Reproduce word for word the part of the endurance bike comparison below, starting at "Shimano first launched" and ending at "and price point.".

> **Extract to read**
* * * *

The Bianchi Infinito CV Dura-Ace is another gorgeous looking bike but it’s almost £2,000 more expensive than the Domane. The Bianchi comes with a FSA K-Force Light crank and FSA SL-K Light brakes compared to Dura-Ace on the Domane. The FSA are an excellent option but are they any better than the Shimano options, not really. Rims & tyres are Vision Metron Clincher 40’s and Vittoria Rubino Pro Slick vs Bontrager Race Lite and R3 Hard-Case Lit’s on the Domane. Again, I prefer the option on the Trek. I can’t see how Bianchi can justify the premium price compared to the Trek.

Best Endurance Bikes – Shimano Ultegra Di2

Trek Domane 5.9 Ultegra Di2 2015

  • Bianchi Infinito CV Shimano Ultegra Di2 – £4,300
  • Bianchi Infinito CV Shimano Ultegra Di2 Disc – £5,600
  • Cannondale Synapse Ultegra Di2 Disc – £3,500
  • Trek Domane 5.9 Ultegra Di2 – £3,300

Shimano first launched their electronic gear shifting mechanism with their outstanding Dura-Ace groupset, and named it Di2. If the ‘D‘ stands for Dura-Ace, then perhaps the Ultegra version should be named, Ui2, just a thought!

So, staying with Di2 – do I need electronic gears, no. Do I want them, maybe, well, not sure. I’ve never used them so it’s hard to include or exclude them at this stage, however, at £3,500 the Cannondale does look attractive. But, the front derailleur is not Di2, so this is only part electronic, and I’m not sure I understand their logic here.

The two Bianchi bikes are full Di2 but at a premium of £1,300 for Disc Brakes, the only short listed bike here is the non-disc Bianchi.

The Trek Domane 5.9 makes a second appearance, this time the Ultegra Di2 version. Both of the Domane’s listed share the same superb 500-series carbon frame and price point.

* * * *

> **Dataset extract**
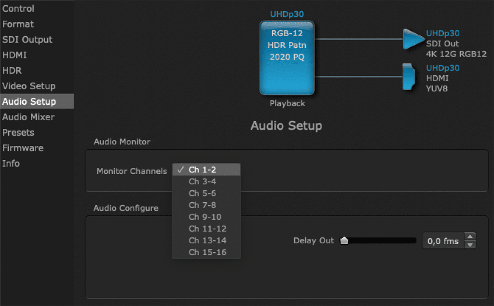Open SDI Output in the sidebar

(x=27, y=40)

* * * *

> **Response for this exercise**
Shimano first launched their electronic gear shifting mechanism with their outstanding Dura-Ace groupset, and named it Di2. If the ‘D‘ stands for Dura-Ace, then perhaps the Ultegra version should be named, Ui2, just a thought!

So, staying with Di2 – do I need electronic gears, no. Do I want them, maybe, well, not sure. I’ve never used them so it’s hard to include or exclude them at this stage, however, at £3,500 the Cannondale does look attractive. But, the front derailleur is not Di2, so this is only part electronic, and I’m not sure I understand their logic here.

The two Bianchi bikes are full Di2 but at a premium of £1,300 for Disc Brakes, the only short listed bike here is the non-disc Bianchi.

The Trek Domane 5.9 makes a second appearance, this time the Ultegra Di2 version. Both of the Domane’s listed share the same superb 500-series carbon frame and price point.